- **DATASET EXTRACT**:
--- --- ---
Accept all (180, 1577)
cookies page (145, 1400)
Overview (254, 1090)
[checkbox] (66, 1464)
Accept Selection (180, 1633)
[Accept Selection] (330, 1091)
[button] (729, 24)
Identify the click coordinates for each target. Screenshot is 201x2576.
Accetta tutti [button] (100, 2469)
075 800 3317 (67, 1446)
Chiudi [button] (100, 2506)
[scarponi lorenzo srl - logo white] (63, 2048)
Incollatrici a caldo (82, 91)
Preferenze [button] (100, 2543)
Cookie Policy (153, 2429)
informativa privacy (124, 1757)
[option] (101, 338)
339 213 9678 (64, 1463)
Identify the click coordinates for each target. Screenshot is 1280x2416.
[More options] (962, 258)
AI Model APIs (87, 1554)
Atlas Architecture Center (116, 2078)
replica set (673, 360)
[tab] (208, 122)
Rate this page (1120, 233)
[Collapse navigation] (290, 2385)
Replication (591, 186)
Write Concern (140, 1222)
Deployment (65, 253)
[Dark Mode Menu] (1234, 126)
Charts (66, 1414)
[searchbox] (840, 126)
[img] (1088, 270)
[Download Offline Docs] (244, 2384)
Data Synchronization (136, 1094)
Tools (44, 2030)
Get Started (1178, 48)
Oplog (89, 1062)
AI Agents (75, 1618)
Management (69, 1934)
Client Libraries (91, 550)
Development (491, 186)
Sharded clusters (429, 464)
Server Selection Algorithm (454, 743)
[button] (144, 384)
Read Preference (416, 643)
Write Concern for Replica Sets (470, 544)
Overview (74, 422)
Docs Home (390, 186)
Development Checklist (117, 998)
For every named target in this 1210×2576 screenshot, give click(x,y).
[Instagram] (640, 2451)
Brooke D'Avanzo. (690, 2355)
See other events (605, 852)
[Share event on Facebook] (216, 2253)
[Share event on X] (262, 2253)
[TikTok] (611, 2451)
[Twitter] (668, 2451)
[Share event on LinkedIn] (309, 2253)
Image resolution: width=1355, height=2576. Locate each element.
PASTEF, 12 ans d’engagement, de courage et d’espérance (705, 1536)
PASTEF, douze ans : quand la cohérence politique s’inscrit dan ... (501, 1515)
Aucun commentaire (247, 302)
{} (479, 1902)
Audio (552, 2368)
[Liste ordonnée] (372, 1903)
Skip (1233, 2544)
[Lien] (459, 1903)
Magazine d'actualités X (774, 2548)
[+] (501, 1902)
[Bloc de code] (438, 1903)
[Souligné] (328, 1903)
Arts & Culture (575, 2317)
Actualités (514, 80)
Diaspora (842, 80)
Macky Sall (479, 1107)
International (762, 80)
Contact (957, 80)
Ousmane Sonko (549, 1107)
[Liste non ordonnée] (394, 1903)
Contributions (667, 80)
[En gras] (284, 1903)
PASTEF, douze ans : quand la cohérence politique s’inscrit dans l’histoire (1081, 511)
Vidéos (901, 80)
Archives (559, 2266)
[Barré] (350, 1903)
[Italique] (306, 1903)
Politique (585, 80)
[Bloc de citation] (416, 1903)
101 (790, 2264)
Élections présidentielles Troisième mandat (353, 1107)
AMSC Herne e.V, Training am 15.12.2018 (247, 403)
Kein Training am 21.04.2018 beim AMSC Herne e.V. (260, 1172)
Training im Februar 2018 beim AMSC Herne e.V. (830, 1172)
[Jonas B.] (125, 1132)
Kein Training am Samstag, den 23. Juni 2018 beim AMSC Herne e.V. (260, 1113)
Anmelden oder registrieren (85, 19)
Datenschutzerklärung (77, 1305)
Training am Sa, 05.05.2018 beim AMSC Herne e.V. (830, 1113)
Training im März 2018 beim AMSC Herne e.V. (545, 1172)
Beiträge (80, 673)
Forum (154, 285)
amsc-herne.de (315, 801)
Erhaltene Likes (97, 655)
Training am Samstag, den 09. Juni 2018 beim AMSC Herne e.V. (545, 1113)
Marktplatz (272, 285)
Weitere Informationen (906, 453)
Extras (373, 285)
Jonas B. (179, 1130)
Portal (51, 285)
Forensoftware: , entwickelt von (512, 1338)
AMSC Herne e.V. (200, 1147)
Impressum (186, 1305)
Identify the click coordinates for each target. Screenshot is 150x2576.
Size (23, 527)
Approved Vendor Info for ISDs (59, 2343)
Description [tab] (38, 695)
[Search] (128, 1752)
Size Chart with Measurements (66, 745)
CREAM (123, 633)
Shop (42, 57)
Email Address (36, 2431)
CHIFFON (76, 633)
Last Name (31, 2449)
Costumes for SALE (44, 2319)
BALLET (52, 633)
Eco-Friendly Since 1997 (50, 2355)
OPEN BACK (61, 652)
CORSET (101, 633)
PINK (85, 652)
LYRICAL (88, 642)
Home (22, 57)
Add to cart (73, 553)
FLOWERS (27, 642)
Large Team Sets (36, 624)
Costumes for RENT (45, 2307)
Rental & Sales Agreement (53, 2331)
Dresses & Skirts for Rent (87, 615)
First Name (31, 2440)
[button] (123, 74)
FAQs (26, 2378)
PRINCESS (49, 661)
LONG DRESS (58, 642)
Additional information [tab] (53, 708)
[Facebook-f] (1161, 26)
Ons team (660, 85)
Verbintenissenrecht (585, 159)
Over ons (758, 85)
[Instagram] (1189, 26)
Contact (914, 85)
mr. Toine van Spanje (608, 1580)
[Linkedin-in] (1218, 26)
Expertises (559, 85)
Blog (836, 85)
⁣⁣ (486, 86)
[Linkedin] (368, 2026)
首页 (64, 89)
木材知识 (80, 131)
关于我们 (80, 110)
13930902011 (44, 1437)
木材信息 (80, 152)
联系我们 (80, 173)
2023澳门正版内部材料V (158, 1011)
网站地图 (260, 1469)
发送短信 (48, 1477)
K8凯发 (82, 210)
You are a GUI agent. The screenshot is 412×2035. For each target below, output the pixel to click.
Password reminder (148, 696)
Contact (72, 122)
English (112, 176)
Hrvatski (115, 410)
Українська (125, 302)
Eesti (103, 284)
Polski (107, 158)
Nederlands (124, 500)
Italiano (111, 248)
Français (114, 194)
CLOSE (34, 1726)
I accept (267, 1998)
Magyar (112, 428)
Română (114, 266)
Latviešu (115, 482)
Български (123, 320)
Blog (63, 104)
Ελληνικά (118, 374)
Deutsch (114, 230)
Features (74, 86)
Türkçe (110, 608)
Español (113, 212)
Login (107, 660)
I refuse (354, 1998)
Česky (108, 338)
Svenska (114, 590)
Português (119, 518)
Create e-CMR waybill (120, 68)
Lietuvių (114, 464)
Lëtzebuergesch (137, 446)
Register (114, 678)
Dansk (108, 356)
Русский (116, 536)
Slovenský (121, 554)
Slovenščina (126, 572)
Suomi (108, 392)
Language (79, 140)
--- --- ---
- **WORK TO COMPLETE**: Among the entries above, find the line with "Training im März" and the line with "Description [tab] (38, 695)"; give again exactly these two lines and all lines between them.

- **RESPONSE TO THIS EXERCISE**:
Training im März 2018 beim AMSC Herne e.V. (545, 1172)
Beiträge (80, 673)
Forum (154, 285)
amsc-herne.de (315, 801)
Erhaltene Likes (97, 655)
Training am Samstag, den 09. Juni 2018 beim AMSC Herne e.V. (545, 1113)
Marktplatz (272, 285)
Weitere Informationen (906, 453)
Extras (373, 285)
Jonas B. (179, 1130)
Portal (51, 285)
Forensoftware: , entwickelt von (512, 1338)
AMSC Herne e.V. (200, 1147)
Impressum (186, 1305)
Identify the click coordinates for each target. Screenshot is 150x2576.
Size (23, 527)
Approved Vendor Info for ISDs (59, 2343)
Description [tab] (38, 695)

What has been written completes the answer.